Patagonia Shows Support for Bears Ears With Massive VR Experience

 Patagonia

You can now experience the beauty of Utah’s Bears Ears — the would-be National Monument that is now at the center of a public lands battle — from the comfort of your home. Patagonia’s new multimedia experience, “This is Bears Ears National Monument,” allows users to explore the land with 10 short virtual-reality films narrated by Native American tribal leaders, archeologists, and outdoor athletes.

The experience is best viewed with either Google Cardboard or a VR headset. Put on the headset and go to bearsears.patagonia.com in your browser. On a desktop you can simulate the VR experience by using the mouse to scroll through 360-degree imagery and interact with features like petroglyphs, clicking on them to display additional information.

The experience is broken into 10 separate VR films, each giving a tour of Bears Ears from different people. In North Six Shooter, we follow rock climber Tommy Caldwell on his ascent of the massive talus cone of the same name. A Living Museum goes deep with Hopi archaeologist Lyle Balenquah, who walks us through the eastern side of Comb Ridge, where Ancient Pueblo peoples once built homes in the alcoves and etched drawings into the walls. Trail-running ambassador Luke Nelson brings users along on a run through the otherworldly geography of Valley of the Gods in Trail Run with Gods.

Patagonia worked with Fitz Cahall and his company Duct Tape Then Beer to create this one-of-a-kind film series, which Cahall says was designed to inspire empathy for the people who call this corner of the Southwest home. For Cahall, a passionate supporter of Bears Ears, the concept for the film series was three years in the making, culminating with multiple weeks of production in Utah in November. “We wanted to bring the sensibilities of a documentary film to this platform where the viewer drives rather than sits in the passenger seat, because ultimately we aren’t passive viewers of the history unfolding in front us,” says Cahall. “We are active participants — what we create should reflect that.”

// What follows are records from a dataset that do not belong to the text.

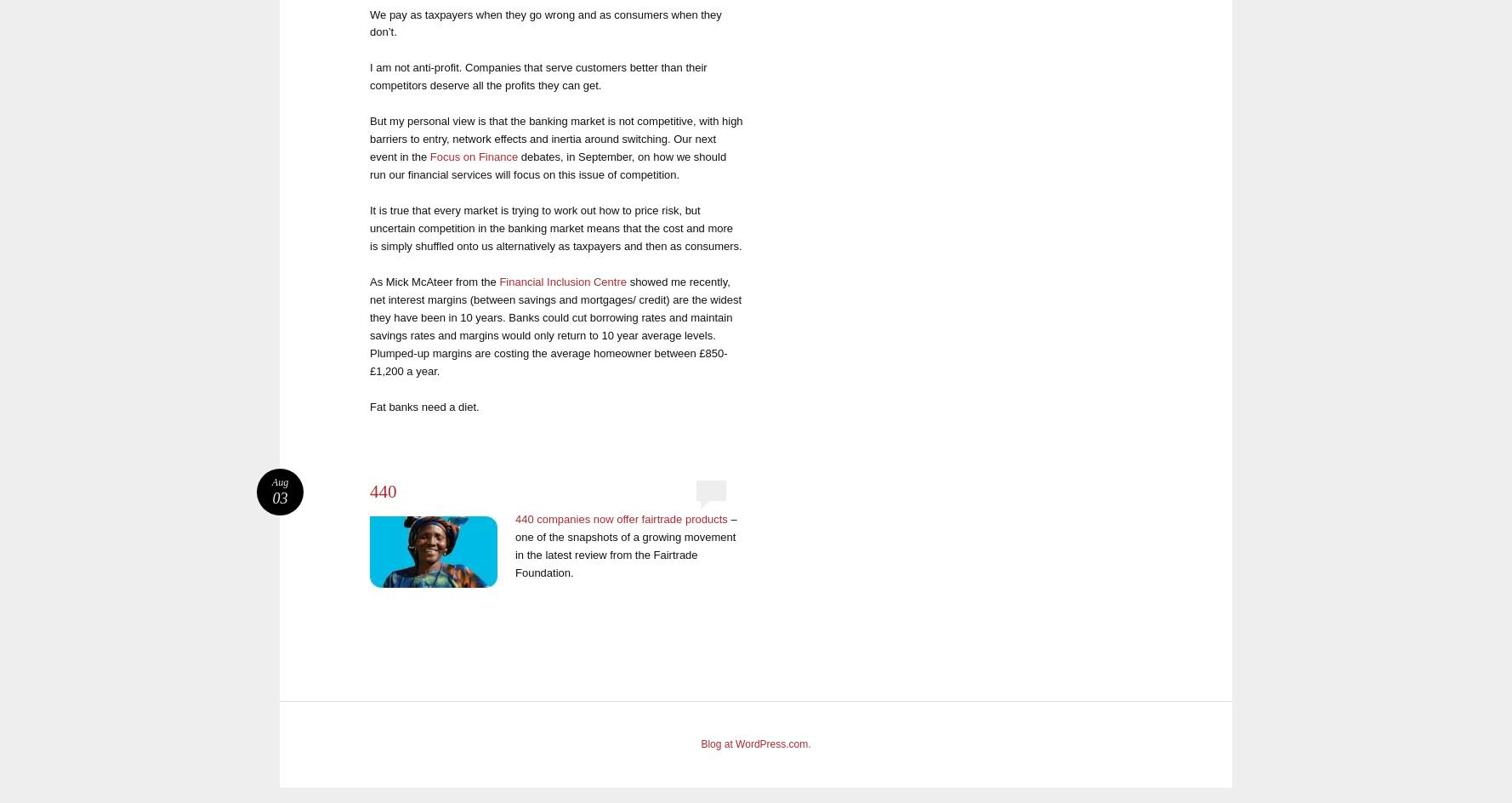  I want to click on '440 companies now offer fairtrade products', so click(622, 518).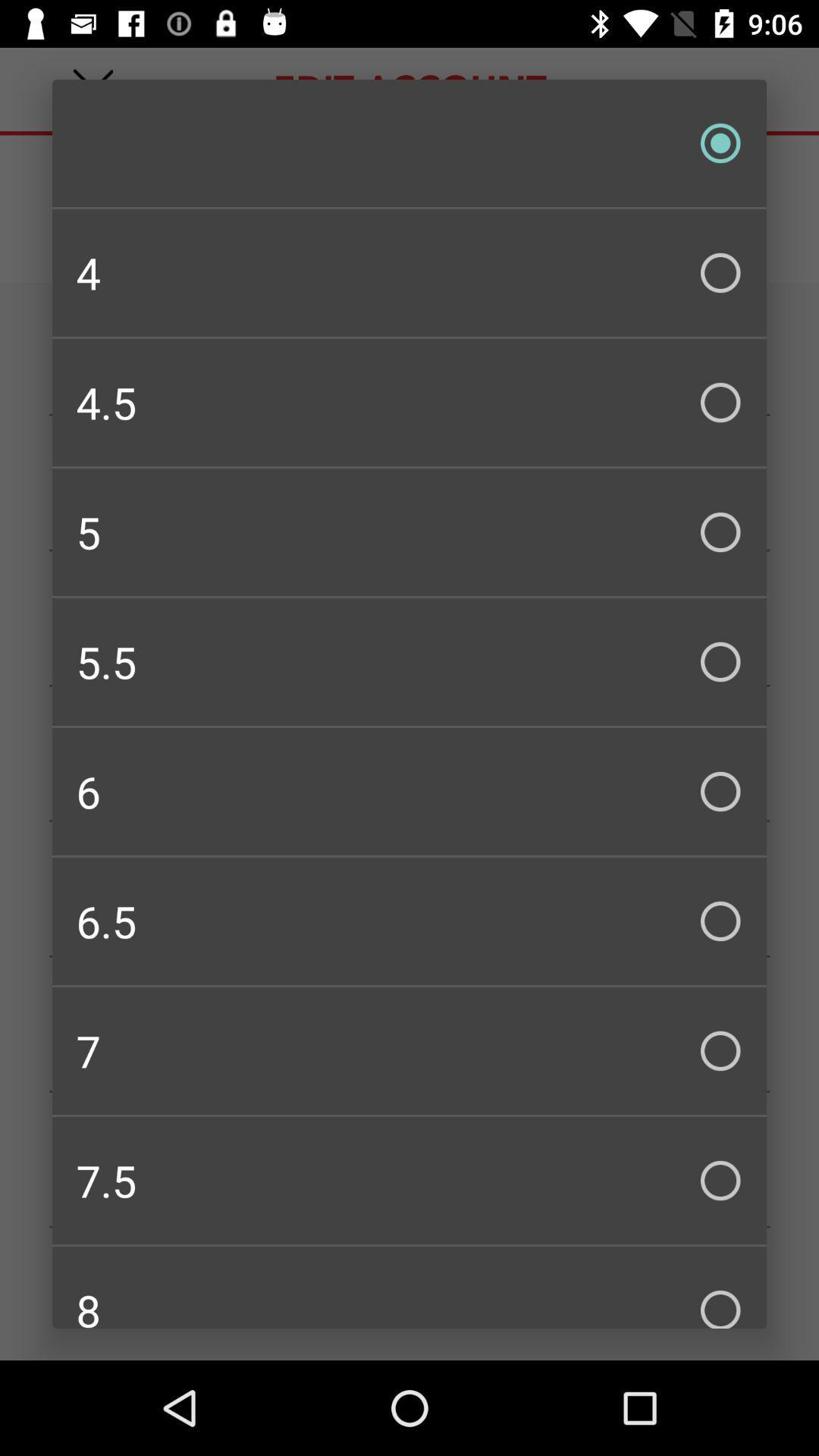 This screenshot has width=819, height=1456. I want to click on checkbox above the 4, so click(410, 143).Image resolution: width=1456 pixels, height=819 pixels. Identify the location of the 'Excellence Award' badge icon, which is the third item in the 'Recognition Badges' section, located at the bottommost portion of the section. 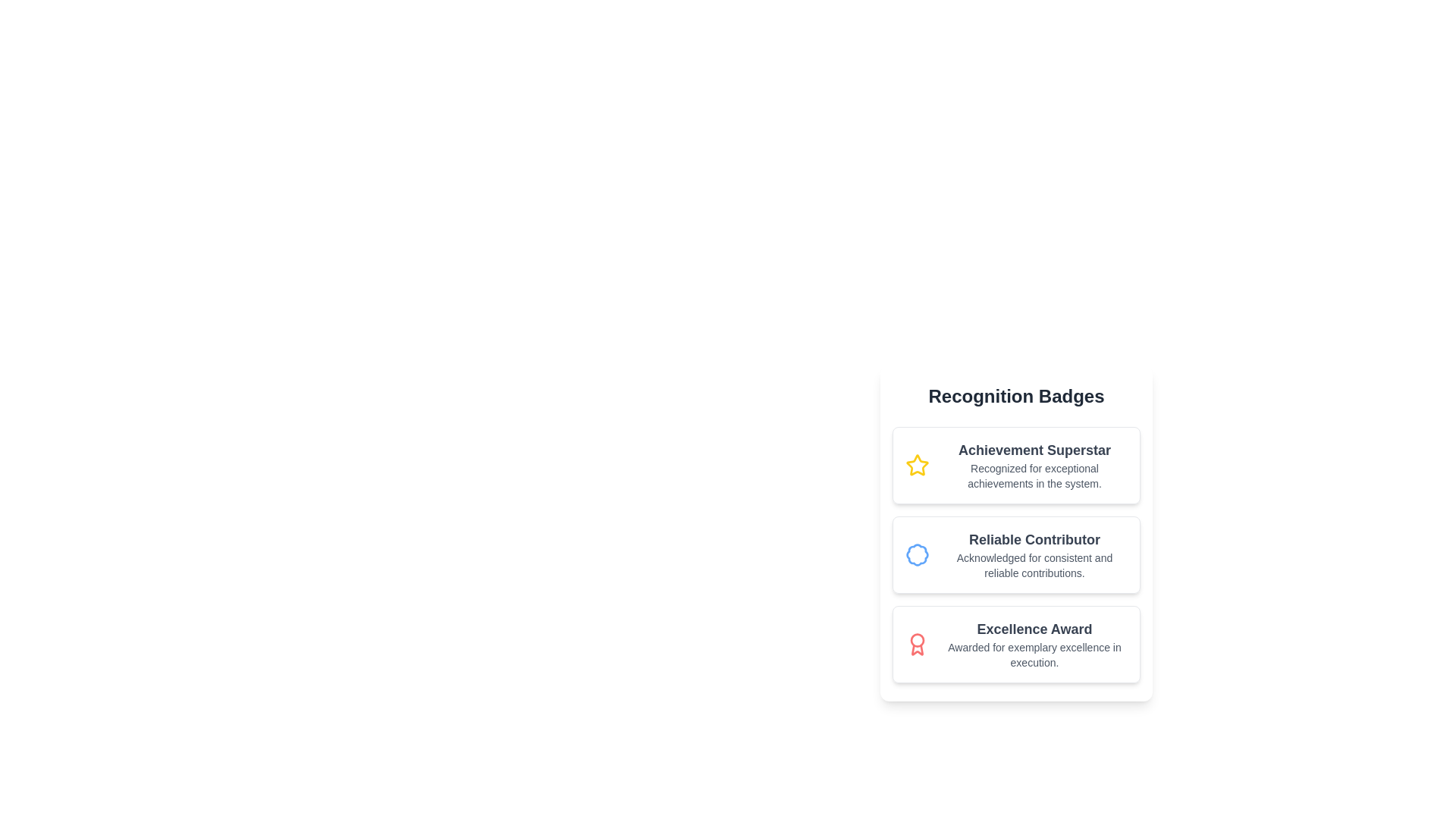
(916, 644).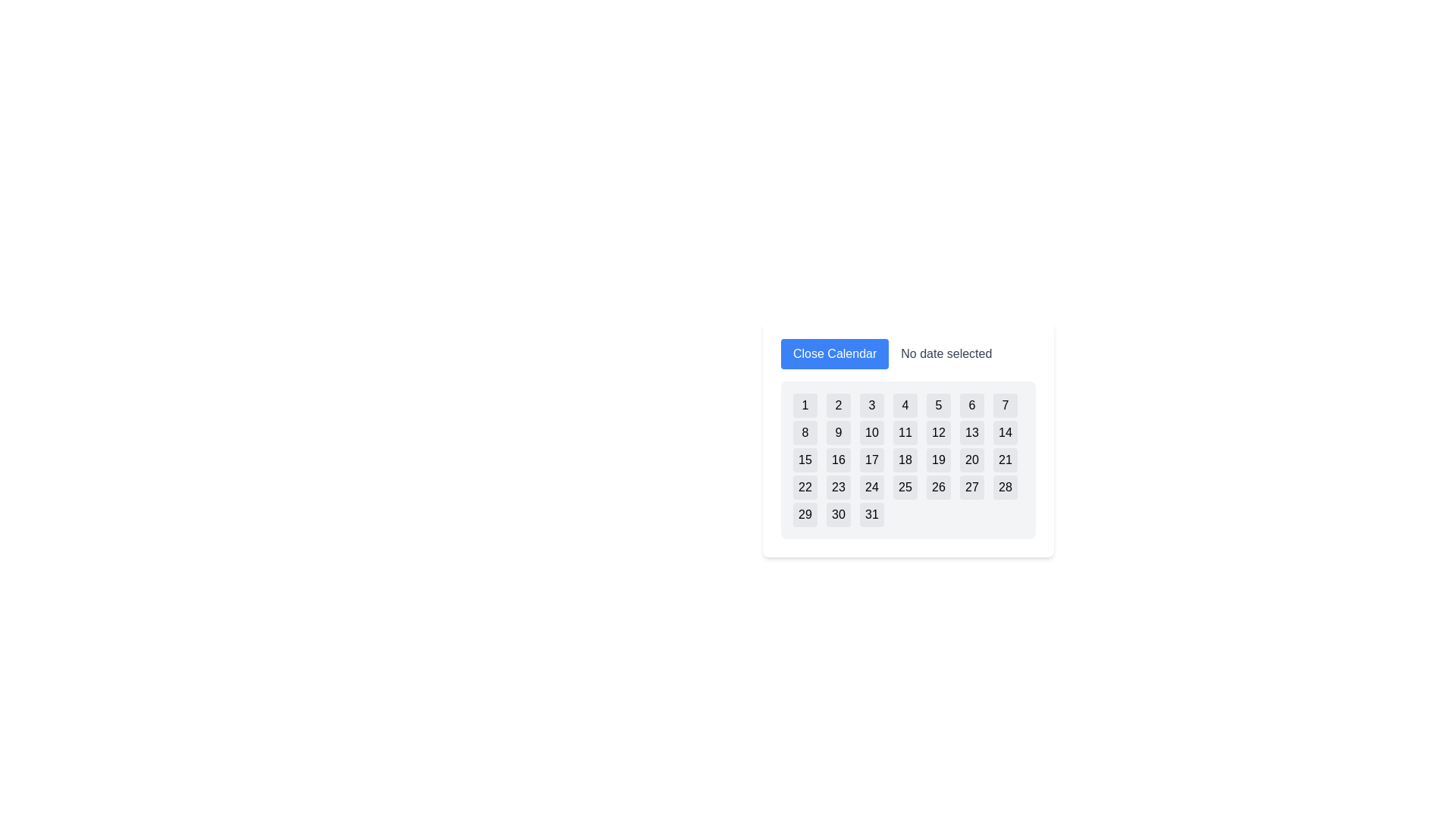 This screenshot has width=1456, height=819. I want to click on the square button labeled '29' with black text on a light gray background, so click(804, 513).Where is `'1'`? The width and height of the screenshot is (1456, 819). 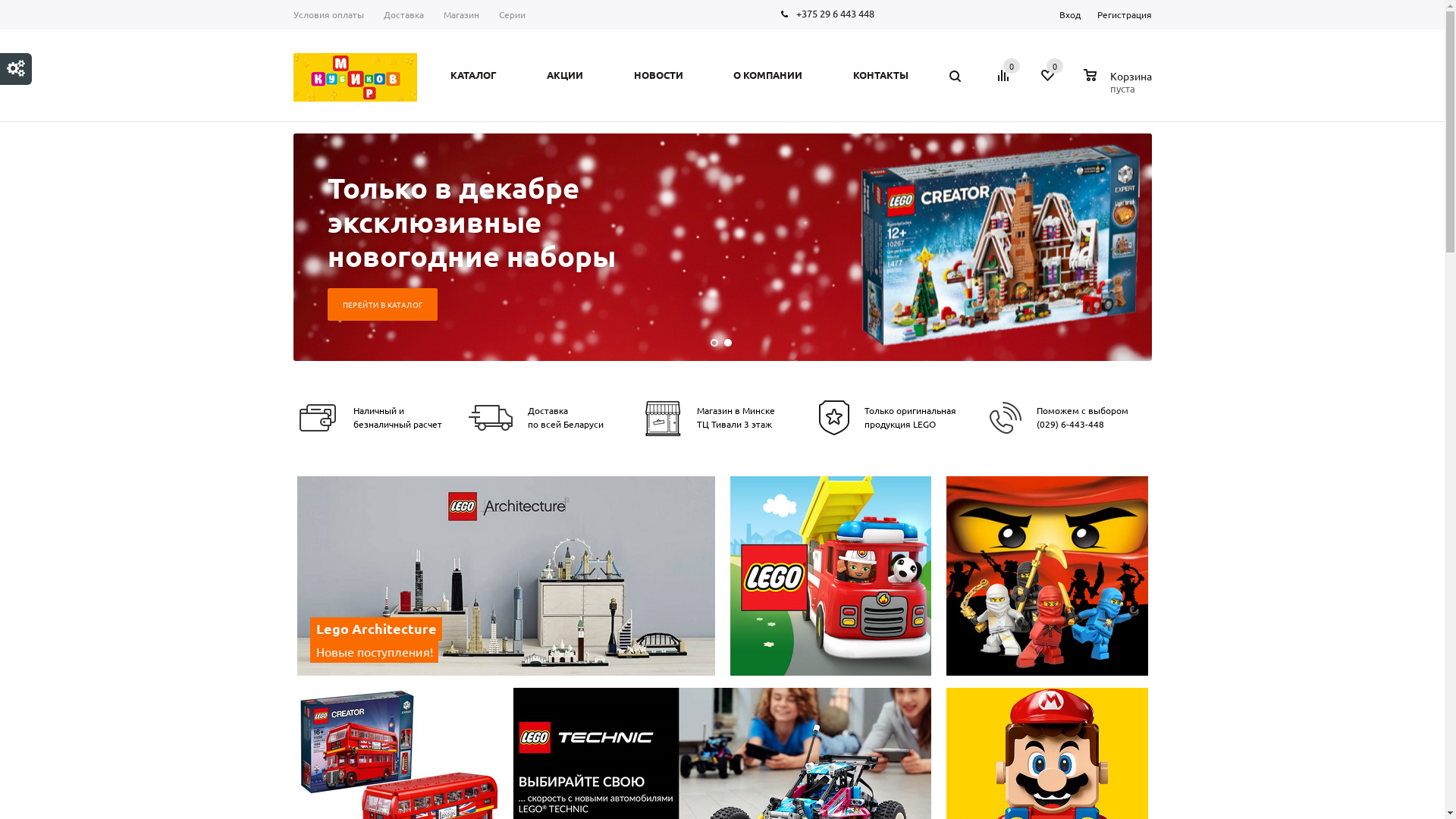
'1' is located at coordinates (712, 342).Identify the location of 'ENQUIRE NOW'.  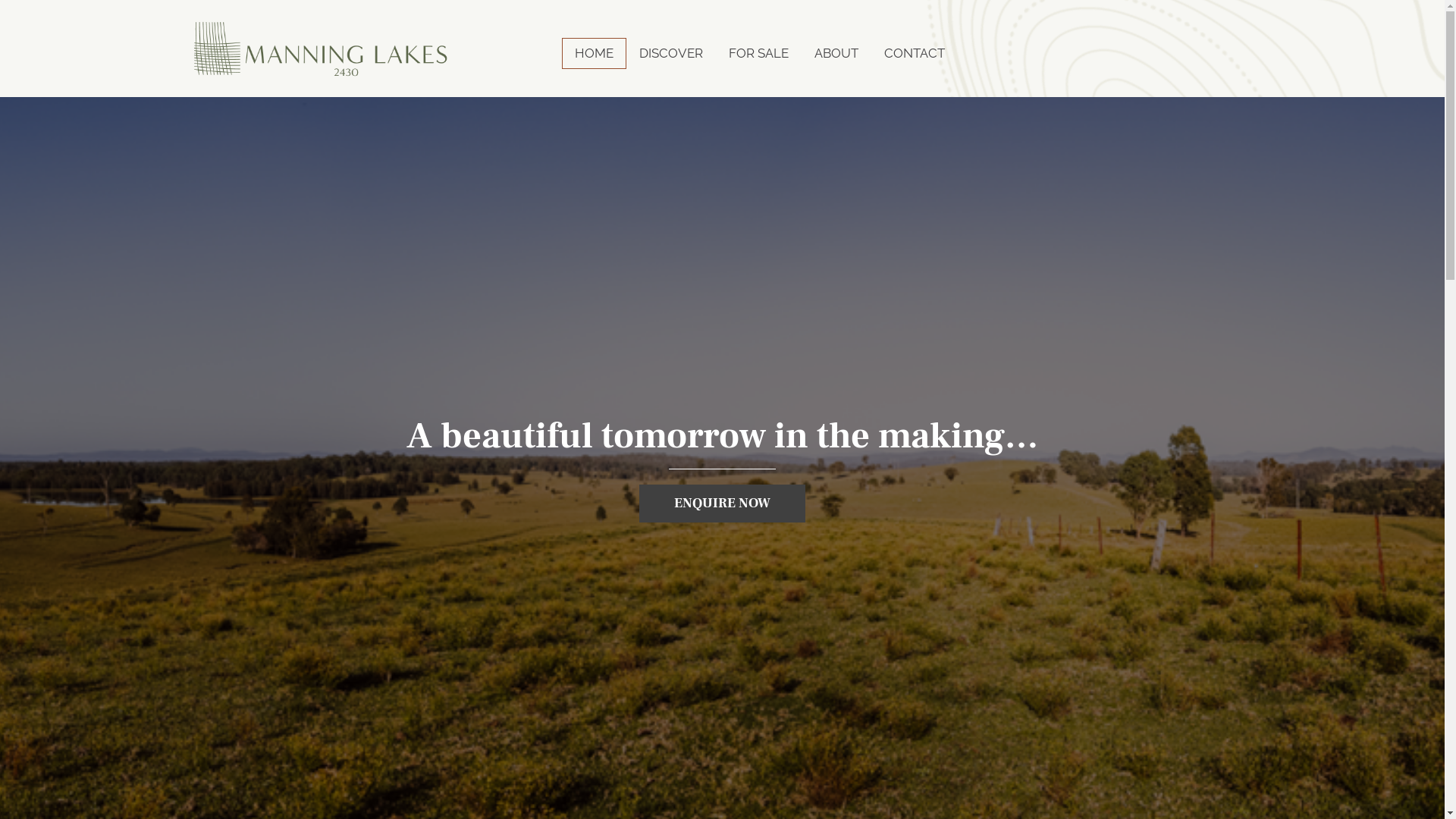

Virtual Reality can be a powerful tool to introduce viewers to far-away places they may have never seen themselves (for an example, look to the New York Times VR coverage of Syria). As we’ve seen demonstrated by the likes of the Camp4 Collective, it also can make adventure videos all the more epic. Patagonia combines the two here, giving a glimpse of the captivating land that, if tradition is upheld, will be permanently protected as a National Monument, a place all Americans will be free to explore in person. Thanks to the political battle waging, Patagonia is using this tool to inspire support and encourage action. The final section allows viewers to contact Secretary Zinke, by phone or Tweet, asking him to stand up for public lands and defend Bears Ears National Monument.